• TRY IT
Would you please return only the lines from the one with "Viewport: 1024px width, 761px" through the last line of the records below, leaving the pictures out?

___ GIVEN RECORDS ___

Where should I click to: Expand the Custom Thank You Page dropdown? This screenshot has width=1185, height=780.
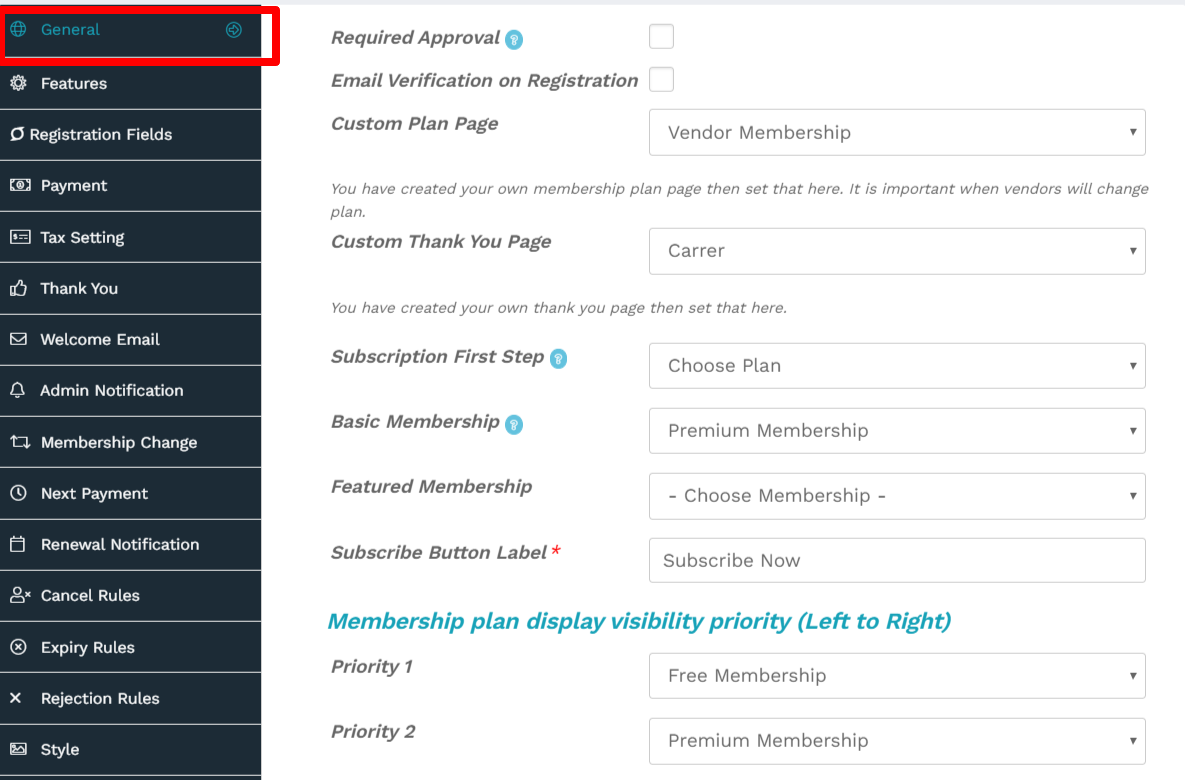point(897,251)
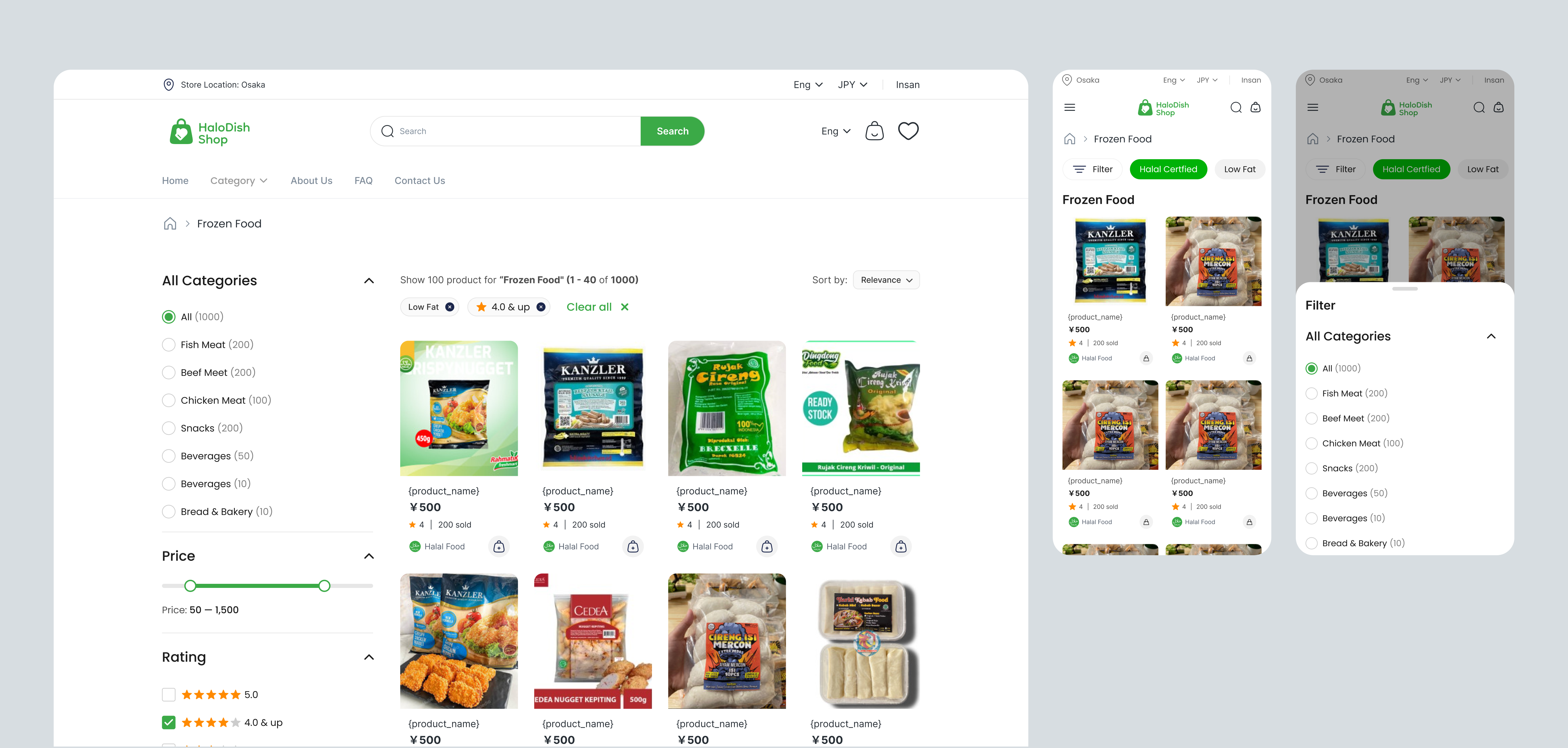Uncheck the 4.0 & up rating checkbox
This screenshot has height=748, width=1568.
point(169,722)
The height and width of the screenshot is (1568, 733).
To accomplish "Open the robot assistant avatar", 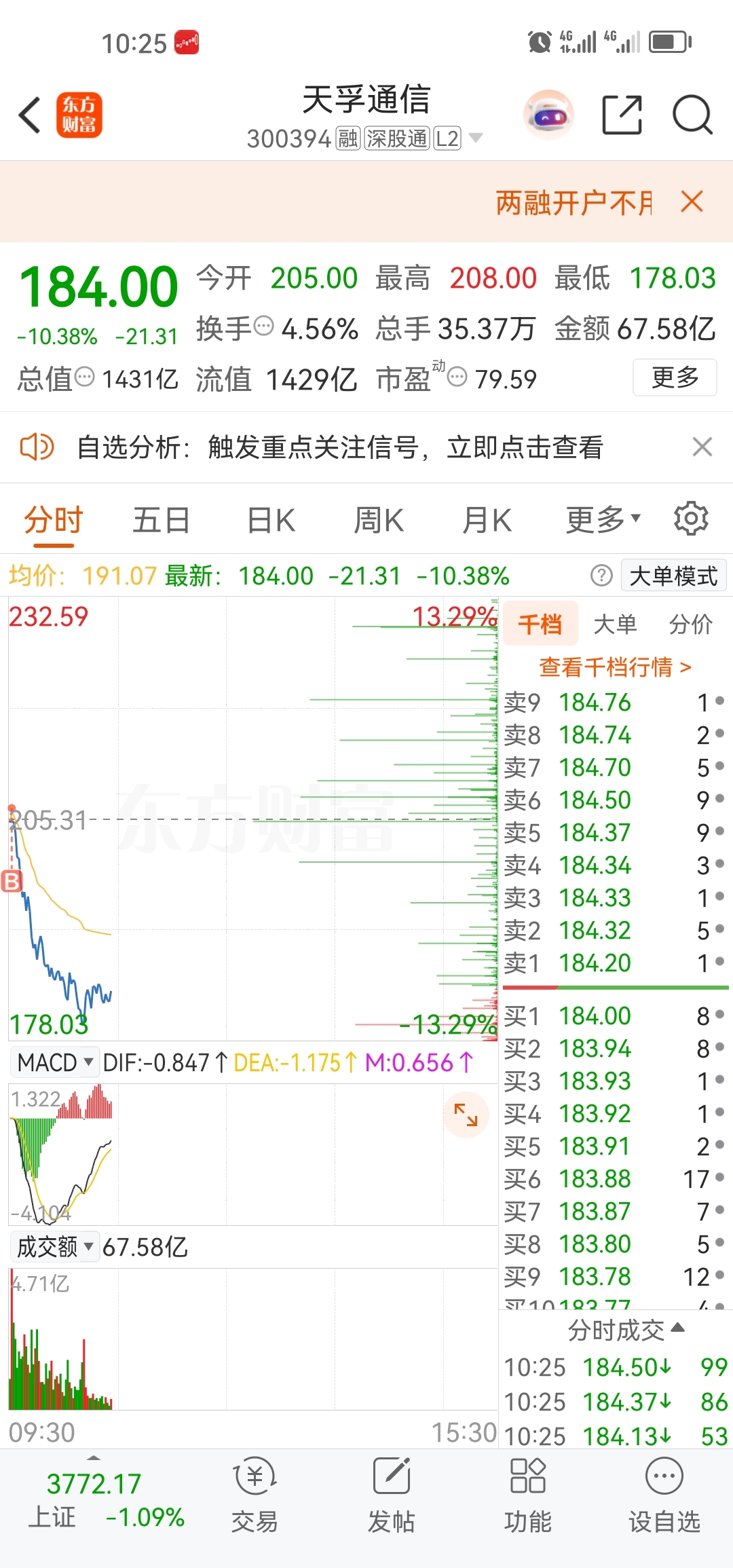I will (x=548, y=115).
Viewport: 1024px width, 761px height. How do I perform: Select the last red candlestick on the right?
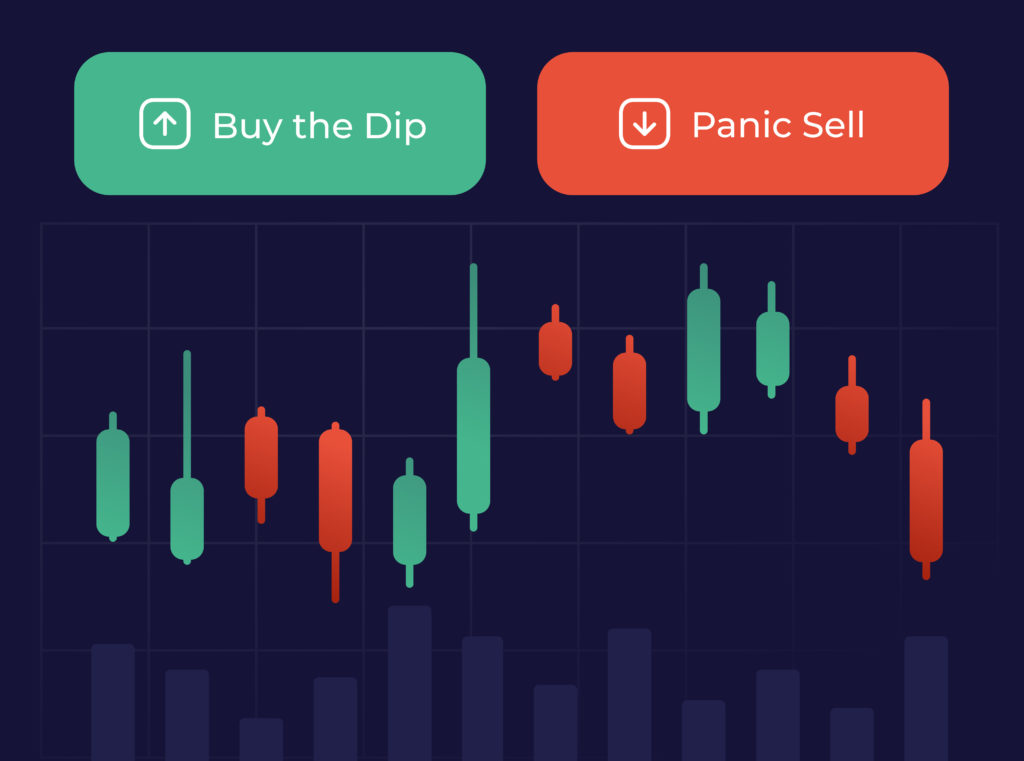tap(926, 489)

___

• OUTPUT
Viewport: 1024px width, 761px height. How do I perform: Select the last red candlestick on the right?
tap(926, 489)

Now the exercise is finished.